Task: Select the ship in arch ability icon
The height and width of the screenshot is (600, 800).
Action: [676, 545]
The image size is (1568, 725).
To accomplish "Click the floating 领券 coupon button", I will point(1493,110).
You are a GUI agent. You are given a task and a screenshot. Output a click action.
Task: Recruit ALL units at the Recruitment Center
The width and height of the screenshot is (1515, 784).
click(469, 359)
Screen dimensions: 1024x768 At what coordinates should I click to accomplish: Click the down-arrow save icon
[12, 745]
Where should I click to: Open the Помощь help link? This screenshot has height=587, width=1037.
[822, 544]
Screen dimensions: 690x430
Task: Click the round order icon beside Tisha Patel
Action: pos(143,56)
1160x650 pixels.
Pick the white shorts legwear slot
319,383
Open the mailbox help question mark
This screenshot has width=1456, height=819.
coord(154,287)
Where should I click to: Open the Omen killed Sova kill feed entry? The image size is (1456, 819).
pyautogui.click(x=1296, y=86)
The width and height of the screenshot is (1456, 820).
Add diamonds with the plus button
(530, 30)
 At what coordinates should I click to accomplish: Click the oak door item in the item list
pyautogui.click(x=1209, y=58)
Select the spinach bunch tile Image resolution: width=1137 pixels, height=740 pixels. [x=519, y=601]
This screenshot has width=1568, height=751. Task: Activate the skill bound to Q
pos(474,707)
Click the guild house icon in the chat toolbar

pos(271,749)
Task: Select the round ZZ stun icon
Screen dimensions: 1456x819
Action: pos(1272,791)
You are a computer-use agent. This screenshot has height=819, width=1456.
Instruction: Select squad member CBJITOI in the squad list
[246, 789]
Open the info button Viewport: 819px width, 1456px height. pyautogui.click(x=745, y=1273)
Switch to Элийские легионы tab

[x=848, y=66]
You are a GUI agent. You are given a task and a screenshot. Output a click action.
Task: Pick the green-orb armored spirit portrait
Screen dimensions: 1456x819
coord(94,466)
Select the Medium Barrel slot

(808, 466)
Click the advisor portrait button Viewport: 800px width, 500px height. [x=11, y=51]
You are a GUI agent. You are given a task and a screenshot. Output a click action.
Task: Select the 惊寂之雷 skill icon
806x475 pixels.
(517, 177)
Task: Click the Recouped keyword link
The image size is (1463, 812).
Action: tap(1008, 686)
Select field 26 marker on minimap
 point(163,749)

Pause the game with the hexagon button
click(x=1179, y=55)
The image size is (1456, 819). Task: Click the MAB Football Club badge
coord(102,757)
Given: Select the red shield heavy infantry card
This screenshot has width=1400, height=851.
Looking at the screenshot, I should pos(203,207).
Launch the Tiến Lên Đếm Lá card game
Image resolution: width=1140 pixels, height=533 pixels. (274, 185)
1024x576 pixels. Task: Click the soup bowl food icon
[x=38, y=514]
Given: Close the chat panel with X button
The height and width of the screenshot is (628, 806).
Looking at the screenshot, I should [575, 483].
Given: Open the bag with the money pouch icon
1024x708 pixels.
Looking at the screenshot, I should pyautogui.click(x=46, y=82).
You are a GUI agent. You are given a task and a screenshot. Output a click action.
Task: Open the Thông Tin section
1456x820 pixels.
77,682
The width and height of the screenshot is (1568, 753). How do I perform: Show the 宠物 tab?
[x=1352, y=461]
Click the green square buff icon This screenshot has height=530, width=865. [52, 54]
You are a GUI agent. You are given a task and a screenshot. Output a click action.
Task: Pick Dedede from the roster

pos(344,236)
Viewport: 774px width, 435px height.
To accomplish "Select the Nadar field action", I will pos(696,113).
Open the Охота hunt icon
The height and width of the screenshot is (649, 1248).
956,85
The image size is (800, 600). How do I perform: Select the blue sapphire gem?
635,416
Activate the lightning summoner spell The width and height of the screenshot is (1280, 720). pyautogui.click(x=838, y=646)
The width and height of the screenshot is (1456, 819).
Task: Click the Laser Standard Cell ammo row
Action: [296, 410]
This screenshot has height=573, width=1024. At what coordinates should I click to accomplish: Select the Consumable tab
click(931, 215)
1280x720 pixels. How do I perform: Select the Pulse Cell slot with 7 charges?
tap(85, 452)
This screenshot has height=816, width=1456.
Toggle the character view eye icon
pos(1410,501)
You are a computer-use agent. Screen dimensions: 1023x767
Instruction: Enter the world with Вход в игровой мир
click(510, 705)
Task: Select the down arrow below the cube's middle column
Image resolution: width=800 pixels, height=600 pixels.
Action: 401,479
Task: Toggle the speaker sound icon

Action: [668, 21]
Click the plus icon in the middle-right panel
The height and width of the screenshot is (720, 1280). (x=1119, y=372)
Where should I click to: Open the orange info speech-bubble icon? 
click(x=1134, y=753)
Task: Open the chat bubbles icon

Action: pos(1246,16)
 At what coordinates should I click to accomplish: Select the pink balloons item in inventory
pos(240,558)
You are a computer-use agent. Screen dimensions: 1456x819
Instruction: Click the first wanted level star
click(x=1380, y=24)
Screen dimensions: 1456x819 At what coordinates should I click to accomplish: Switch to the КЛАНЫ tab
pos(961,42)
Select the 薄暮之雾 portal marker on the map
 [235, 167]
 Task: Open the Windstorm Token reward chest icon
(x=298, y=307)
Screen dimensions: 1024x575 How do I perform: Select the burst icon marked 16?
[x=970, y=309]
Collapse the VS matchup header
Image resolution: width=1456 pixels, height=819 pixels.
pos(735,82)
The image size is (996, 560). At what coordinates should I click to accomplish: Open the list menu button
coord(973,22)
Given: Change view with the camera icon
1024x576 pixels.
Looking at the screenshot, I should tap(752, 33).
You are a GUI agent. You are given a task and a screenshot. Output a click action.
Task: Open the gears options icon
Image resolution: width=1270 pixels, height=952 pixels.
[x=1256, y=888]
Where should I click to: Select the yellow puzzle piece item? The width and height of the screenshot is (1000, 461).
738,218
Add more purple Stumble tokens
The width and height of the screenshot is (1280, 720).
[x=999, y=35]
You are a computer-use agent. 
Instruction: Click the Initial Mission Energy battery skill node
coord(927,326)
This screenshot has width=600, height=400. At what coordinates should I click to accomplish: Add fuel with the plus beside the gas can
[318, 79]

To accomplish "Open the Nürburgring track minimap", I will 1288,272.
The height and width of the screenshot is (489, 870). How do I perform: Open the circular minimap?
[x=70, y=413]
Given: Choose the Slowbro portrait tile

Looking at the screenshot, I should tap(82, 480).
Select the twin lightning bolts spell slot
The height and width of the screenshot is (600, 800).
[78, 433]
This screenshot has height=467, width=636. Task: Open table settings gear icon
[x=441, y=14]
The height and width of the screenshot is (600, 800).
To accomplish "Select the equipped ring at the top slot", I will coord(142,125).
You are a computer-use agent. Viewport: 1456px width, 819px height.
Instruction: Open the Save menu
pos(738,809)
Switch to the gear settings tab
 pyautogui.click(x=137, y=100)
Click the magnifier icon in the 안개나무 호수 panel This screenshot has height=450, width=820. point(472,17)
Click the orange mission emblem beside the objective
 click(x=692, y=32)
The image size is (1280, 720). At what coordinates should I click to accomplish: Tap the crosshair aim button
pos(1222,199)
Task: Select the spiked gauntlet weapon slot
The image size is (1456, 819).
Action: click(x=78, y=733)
------------------------------
• _BRIEF_
Repeat word for word the lines from the one containing "Where should I click to: Open the Помощь" through the one containing "coord(154,287)", including both of those lines.

• _TASK SOLUTION_
Where should I click to: Open the Помощь help link? This screenshot has height=587, width=1037.
[822, 544]
Screen dimensions: 690x430
Task: Click the round order icon beside Tisha Patel
Action: pos(143,56)
1160x650 pixels.
Pick the white shorts legwear slot
319,383
Open the mailbox help question mark
This screenshot has width=1456, height=819.
coord(154,287)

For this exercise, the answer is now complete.